C'était Tineola bisselliella — la teigne des vêtements — dont les larves perforent la laine, le lin et le coton stockés plusieurs mois sans être portés. Avant les boules de naphtaline, avant le cèdre importé, il y avait l'Artemisia absinthium. Une plante qui pousse en friche sur le bord de n'importe quel chemin calcaire de France.
L'absinthe séchée libère en diffusion passive de la thuyone, du sabinène et de l'azulène — des composés volatils qui, en espace semi-clos comme une armoire fermée, atteignent des concentrations suffisantes pour inhiber la ponte des teignes adultes et perturber le développement larvaire. Ce n'est pas un répulsif de surface. C'est une atmosphère rendue chimiquement hostile à la reproduction. La larve ne meurt pas — elle ne naît pas.
La méthode des garde-robes paysannes :
- Couper l'absinthe en juillet-août, au moment de la floraison — les tiges florales concentrent le maximum de thuyone.
- Faire sécher à l'ombre deux à trois semaines, liée en bottes légères.
- Glisser une botte entre chaque pile de draps et de lainages, renouveler à chaque changement de saison.
- Ne jamais mettre en contact direct avec la soie ou les teintures fragiles — la thuyone peut altérer certains colorants naturels anciens.
Ce que les boules de cèdre ne font pas : le cèdre Atlas (Cedrus atlantica) repousse les adultes par son odeur de surface. Il ne pénètre pas les fibres tissées où les œufs sont déjà déposés. L'absinthe, par sa volatilité supérieure en espace clos, crée une atmosphère que les adultes évitent avant même de pondre. Ce sont deux logiques d'action différentes — et l'absinthe agit en amont.

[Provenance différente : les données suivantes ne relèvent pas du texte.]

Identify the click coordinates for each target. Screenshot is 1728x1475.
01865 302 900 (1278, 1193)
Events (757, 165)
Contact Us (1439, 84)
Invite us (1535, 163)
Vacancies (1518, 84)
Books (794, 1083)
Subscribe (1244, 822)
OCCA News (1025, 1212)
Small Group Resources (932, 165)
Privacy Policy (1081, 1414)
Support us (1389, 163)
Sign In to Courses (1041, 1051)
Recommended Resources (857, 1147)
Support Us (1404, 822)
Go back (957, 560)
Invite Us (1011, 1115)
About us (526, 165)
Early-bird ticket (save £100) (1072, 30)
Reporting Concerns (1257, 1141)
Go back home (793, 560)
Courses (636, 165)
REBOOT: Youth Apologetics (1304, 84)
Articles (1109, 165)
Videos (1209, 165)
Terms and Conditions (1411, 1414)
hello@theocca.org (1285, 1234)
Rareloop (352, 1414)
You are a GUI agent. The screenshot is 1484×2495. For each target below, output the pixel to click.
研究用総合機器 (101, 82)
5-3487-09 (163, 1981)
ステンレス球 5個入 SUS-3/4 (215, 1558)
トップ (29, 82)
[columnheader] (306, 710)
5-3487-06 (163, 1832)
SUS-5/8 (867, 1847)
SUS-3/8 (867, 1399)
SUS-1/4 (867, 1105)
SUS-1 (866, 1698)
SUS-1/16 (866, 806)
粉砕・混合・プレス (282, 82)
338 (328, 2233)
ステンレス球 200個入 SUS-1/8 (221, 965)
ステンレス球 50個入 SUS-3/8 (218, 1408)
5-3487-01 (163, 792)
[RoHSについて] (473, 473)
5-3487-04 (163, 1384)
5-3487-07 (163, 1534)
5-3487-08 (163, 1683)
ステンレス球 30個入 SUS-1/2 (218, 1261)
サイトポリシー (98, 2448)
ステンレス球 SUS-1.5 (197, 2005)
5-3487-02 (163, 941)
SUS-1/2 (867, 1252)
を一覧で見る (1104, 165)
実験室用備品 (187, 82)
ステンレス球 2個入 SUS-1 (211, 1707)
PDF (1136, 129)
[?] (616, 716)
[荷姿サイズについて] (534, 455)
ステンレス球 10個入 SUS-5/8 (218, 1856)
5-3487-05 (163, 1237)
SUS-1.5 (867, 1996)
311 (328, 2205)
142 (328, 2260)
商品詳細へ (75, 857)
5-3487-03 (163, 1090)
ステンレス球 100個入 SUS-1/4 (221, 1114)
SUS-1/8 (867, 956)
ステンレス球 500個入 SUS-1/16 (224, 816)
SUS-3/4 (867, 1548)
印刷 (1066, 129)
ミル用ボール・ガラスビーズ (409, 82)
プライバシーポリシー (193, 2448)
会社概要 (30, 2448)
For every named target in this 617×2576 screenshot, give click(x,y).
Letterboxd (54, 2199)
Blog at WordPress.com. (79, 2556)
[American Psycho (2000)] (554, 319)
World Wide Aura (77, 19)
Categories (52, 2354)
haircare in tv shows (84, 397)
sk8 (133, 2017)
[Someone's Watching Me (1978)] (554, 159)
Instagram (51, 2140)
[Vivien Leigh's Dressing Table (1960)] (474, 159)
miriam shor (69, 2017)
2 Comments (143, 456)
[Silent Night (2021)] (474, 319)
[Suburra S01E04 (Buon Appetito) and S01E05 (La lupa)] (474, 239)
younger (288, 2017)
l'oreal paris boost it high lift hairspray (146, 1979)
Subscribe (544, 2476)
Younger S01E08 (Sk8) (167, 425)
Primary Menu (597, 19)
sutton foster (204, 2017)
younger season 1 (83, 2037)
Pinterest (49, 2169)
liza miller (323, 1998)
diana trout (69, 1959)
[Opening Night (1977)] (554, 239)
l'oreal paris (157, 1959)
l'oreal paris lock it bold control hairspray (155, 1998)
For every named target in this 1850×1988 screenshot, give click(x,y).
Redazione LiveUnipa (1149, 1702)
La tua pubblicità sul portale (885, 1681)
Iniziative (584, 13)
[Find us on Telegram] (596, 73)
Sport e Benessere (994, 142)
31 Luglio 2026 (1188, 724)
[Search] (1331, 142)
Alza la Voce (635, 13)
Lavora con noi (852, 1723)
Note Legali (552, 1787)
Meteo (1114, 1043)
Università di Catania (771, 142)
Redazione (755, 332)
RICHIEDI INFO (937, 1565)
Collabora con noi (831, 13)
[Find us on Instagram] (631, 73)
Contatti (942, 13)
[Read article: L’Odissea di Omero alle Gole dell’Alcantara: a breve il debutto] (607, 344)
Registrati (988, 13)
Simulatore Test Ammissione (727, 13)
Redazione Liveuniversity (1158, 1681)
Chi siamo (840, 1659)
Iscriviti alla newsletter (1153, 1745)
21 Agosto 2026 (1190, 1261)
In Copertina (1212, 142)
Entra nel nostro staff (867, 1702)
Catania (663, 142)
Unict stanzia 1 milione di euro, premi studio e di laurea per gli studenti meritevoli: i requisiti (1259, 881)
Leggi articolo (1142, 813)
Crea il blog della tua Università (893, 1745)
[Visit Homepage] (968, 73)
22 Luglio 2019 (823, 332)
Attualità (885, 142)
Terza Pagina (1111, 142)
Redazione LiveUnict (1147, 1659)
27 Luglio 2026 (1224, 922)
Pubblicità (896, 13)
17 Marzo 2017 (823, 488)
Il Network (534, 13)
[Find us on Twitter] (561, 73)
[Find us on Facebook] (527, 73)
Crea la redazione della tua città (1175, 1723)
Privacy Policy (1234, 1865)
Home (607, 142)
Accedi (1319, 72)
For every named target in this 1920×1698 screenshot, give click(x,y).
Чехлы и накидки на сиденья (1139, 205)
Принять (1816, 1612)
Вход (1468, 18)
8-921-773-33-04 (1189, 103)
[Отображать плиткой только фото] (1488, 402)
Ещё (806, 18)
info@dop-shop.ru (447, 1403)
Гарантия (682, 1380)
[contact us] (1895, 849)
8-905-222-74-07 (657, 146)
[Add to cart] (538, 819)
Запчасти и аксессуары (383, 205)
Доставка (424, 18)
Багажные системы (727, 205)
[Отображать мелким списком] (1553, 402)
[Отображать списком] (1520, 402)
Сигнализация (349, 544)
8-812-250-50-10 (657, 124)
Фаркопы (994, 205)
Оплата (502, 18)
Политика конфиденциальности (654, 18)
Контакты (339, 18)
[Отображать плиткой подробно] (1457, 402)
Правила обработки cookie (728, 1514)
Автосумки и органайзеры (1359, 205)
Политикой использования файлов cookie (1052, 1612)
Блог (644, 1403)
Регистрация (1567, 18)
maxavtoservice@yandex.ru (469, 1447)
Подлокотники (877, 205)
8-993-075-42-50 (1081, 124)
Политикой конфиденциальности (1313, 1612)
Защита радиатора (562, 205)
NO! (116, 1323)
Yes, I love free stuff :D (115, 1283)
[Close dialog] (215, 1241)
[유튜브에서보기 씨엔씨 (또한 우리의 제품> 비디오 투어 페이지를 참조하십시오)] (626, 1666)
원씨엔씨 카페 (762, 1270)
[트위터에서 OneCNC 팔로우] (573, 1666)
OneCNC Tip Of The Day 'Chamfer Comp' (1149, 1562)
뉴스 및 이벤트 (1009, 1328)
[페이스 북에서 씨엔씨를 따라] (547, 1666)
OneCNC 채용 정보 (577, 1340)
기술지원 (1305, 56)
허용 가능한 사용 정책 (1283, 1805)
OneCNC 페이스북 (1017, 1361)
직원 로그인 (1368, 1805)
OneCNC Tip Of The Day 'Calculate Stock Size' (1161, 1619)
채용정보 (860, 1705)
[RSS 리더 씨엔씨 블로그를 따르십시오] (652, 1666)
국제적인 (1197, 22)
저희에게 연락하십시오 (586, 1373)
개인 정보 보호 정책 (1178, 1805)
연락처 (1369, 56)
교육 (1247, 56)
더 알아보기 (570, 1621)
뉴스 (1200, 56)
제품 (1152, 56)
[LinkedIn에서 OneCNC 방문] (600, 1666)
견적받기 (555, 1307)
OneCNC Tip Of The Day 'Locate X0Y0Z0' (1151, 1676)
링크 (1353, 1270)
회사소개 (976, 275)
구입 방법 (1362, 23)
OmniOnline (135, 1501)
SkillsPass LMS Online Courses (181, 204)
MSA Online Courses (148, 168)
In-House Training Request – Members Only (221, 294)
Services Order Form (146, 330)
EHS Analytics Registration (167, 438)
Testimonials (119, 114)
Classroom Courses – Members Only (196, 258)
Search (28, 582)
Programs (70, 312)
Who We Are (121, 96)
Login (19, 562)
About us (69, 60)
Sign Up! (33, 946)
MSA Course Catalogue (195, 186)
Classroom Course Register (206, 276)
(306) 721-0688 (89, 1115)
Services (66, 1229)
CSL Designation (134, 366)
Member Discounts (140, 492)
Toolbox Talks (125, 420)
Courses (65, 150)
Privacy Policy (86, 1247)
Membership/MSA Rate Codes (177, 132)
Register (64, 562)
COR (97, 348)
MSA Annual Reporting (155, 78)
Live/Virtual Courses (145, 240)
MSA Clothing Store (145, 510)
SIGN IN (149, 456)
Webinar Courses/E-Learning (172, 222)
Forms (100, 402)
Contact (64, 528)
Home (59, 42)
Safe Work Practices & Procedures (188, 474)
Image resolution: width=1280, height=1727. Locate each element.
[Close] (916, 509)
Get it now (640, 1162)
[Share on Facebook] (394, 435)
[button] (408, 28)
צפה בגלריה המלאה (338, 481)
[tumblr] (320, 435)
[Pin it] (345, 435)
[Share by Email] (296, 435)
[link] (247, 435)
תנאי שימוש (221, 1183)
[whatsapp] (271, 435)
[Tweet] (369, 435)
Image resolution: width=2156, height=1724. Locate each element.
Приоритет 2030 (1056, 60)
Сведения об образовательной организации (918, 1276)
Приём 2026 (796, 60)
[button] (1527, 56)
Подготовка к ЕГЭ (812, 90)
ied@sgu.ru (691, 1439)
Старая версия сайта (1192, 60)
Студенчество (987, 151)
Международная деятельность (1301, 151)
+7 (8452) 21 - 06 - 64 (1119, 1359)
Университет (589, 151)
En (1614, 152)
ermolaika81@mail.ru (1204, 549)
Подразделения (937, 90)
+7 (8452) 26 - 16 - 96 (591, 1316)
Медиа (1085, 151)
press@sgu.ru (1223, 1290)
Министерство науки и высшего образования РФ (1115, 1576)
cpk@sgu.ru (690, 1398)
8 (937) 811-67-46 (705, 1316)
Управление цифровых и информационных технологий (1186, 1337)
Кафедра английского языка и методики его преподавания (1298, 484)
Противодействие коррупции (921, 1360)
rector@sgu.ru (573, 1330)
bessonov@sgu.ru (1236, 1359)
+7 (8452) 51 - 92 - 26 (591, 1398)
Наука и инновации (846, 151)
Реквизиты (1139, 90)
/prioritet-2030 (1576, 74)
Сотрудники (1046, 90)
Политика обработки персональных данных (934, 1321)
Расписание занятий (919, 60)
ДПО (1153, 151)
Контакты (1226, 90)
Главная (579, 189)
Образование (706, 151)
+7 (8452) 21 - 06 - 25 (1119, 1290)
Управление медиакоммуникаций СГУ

L'absinthe avait aussi un rôle dans les coffres à grain. Quelques tiges glissées entre les sacs de farine ralentissaient l'infestation par les charançons — Sitophilus granarius — un usage documenté dans les traités d'économie rurale du XVIIIe siècle français. La même plante, trois usages, zéro coût.
Ce qui poussait au bord du chemin gardait le linge de l'hiver.